Step by step directions
Start/finish The Moors National Park Centre, Danby.
Distance Four miles/ 7 km
Time Two and half hours
OS Map OL 26 North York Moors Western Area
Directions From the visitor centre, follow waymarkers across the field, the river Esk and the railway. Turn right along the lane through Ainthorpe. At the crossroads, turn left up Brook Lane. After the tennis courts, take the waymarked bridlepath right on to Ainthorpe Rigg. Follow the ridge line past two standing stones. Where the path splits, keep straight ahead, downhill, into Little Fryup valley. At the road, bear left past Danby Castle and Duck Bridge. Follow the footpath sign to the visitor centre.
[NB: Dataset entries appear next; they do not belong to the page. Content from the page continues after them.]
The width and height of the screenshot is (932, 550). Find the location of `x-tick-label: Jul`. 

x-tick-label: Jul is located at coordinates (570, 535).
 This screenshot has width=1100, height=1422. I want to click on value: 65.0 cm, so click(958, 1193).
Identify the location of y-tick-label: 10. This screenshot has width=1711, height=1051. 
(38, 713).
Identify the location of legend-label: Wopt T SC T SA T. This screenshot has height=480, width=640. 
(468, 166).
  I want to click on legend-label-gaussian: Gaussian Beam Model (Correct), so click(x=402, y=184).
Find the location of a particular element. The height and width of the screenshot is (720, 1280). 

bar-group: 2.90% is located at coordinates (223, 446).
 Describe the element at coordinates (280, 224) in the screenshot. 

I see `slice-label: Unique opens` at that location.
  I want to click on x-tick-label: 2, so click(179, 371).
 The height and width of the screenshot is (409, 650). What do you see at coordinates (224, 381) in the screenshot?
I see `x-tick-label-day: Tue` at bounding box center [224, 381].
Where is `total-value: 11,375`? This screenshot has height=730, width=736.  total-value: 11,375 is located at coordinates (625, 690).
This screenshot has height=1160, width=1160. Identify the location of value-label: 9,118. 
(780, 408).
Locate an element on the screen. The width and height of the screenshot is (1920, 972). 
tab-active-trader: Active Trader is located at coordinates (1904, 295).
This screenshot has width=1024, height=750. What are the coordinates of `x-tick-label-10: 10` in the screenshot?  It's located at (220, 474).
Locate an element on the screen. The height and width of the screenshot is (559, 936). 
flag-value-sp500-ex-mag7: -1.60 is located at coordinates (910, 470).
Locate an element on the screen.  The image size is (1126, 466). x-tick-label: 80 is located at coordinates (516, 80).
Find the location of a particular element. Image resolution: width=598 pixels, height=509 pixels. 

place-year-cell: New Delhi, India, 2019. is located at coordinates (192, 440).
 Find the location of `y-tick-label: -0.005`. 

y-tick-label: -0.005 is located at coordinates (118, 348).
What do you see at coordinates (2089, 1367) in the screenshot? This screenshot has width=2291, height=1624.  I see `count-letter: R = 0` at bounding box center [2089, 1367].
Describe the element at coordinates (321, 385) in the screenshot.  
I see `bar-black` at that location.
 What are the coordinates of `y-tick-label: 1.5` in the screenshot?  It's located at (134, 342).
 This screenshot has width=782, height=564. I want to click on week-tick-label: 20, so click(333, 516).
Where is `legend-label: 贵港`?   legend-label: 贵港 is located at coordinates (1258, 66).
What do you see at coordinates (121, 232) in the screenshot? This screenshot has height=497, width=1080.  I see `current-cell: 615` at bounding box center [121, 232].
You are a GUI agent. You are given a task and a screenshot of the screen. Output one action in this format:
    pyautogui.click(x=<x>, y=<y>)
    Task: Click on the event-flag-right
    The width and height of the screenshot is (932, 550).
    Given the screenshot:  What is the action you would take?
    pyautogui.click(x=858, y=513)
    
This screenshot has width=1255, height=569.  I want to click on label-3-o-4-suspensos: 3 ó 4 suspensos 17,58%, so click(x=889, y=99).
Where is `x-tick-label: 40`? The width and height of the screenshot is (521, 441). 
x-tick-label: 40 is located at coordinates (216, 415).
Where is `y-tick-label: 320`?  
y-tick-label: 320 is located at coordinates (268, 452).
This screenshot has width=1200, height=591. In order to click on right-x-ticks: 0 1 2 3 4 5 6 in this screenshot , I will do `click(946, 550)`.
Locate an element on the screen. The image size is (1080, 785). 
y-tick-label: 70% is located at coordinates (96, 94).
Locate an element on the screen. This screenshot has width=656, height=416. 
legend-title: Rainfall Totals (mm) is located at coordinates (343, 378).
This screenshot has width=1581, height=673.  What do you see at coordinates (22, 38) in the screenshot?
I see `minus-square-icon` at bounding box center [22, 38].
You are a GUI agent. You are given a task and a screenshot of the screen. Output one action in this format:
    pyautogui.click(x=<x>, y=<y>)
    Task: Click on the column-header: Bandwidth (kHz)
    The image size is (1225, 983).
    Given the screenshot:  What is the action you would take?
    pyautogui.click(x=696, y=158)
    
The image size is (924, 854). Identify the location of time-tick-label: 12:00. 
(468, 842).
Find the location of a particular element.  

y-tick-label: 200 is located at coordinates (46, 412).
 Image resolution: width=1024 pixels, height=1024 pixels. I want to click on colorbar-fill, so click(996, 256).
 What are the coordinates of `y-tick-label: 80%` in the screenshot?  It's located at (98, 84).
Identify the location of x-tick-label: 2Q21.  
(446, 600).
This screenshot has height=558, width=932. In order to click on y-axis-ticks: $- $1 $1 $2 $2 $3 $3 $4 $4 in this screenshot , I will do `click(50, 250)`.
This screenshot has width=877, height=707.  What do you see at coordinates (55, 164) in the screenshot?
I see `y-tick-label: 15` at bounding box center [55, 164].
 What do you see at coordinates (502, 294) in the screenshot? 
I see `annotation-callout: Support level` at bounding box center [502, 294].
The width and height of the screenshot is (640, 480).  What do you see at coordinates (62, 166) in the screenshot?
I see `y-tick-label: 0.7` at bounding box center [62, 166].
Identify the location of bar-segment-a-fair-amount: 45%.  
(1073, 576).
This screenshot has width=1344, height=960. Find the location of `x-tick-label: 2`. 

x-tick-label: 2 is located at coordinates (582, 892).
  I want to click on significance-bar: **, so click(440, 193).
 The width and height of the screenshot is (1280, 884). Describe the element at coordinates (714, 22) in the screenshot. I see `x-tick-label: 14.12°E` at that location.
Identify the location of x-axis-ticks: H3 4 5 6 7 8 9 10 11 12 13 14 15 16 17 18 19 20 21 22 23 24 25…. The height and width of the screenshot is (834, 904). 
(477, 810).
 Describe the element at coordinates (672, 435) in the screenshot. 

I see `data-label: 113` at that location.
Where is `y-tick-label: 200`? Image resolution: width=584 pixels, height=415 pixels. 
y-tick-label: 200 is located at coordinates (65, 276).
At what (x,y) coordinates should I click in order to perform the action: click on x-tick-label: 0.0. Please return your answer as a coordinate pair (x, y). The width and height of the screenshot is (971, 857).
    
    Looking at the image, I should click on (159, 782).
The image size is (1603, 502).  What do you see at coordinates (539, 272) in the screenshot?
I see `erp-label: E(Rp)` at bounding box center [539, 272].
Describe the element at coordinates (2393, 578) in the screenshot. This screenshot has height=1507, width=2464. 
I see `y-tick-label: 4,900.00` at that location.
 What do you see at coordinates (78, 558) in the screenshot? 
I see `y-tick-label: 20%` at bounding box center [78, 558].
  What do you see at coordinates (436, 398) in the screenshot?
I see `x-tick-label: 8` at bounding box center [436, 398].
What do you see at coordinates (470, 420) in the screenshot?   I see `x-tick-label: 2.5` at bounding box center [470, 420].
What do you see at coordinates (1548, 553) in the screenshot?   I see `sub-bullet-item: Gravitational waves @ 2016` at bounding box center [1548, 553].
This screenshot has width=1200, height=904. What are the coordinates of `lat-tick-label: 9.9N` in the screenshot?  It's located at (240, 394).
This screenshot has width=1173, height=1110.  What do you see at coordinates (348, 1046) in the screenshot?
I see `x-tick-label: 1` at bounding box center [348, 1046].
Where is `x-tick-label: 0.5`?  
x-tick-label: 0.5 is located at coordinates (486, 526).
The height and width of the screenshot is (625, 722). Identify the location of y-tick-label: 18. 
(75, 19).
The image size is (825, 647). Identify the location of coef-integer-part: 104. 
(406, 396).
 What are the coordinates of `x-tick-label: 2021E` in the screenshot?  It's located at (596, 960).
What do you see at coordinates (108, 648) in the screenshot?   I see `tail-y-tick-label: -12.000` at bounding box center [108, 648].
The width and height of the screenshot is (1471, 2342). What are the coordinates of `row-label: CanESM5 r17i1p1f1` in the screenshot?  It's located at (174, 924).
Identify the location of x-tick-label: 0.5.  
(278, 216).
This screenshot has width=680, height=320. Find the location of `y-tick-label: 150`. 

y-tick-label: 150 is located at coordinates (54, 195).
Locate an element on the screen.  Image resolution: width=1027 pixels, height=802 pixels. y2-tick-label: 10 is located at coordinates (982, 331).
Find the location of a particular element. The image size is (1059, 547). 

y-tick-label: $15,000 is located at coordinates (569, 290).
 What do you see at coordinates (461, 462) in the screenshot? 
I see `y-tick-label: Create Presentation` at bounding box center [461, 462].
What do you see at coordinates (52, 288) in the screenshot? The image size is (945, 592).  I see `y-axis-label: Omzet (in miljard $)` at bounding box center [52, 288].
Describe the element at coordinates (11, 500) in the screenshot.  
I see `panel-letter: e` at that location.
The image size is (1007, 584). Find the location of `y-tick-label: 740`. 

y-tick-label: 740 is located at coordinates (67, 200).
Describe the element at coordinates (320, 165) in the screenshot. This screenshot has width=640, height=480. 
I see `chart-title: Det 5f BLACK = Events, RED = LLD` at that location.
Mark Rowe travelled to York by train with CrossCountry (crosscountrytrains.co.uk). York is also served by East Coast, East MIdlands Trains, First TransPennine Express, Grand Central and Northern Rail. Bus 31 runs from York to Helmsley.
The writer stayed at the Black Swan in Helmsley (01439 770466; blackswan-helmsley.co.uk), which offers doubles from £189 half board.
See northyorkmoors.org.uk. The "Inspired Landscape" exhibition runs at The Moors National Park Centre in Danby (01439 772737) 13 May-17 July, 10am-5pm daily.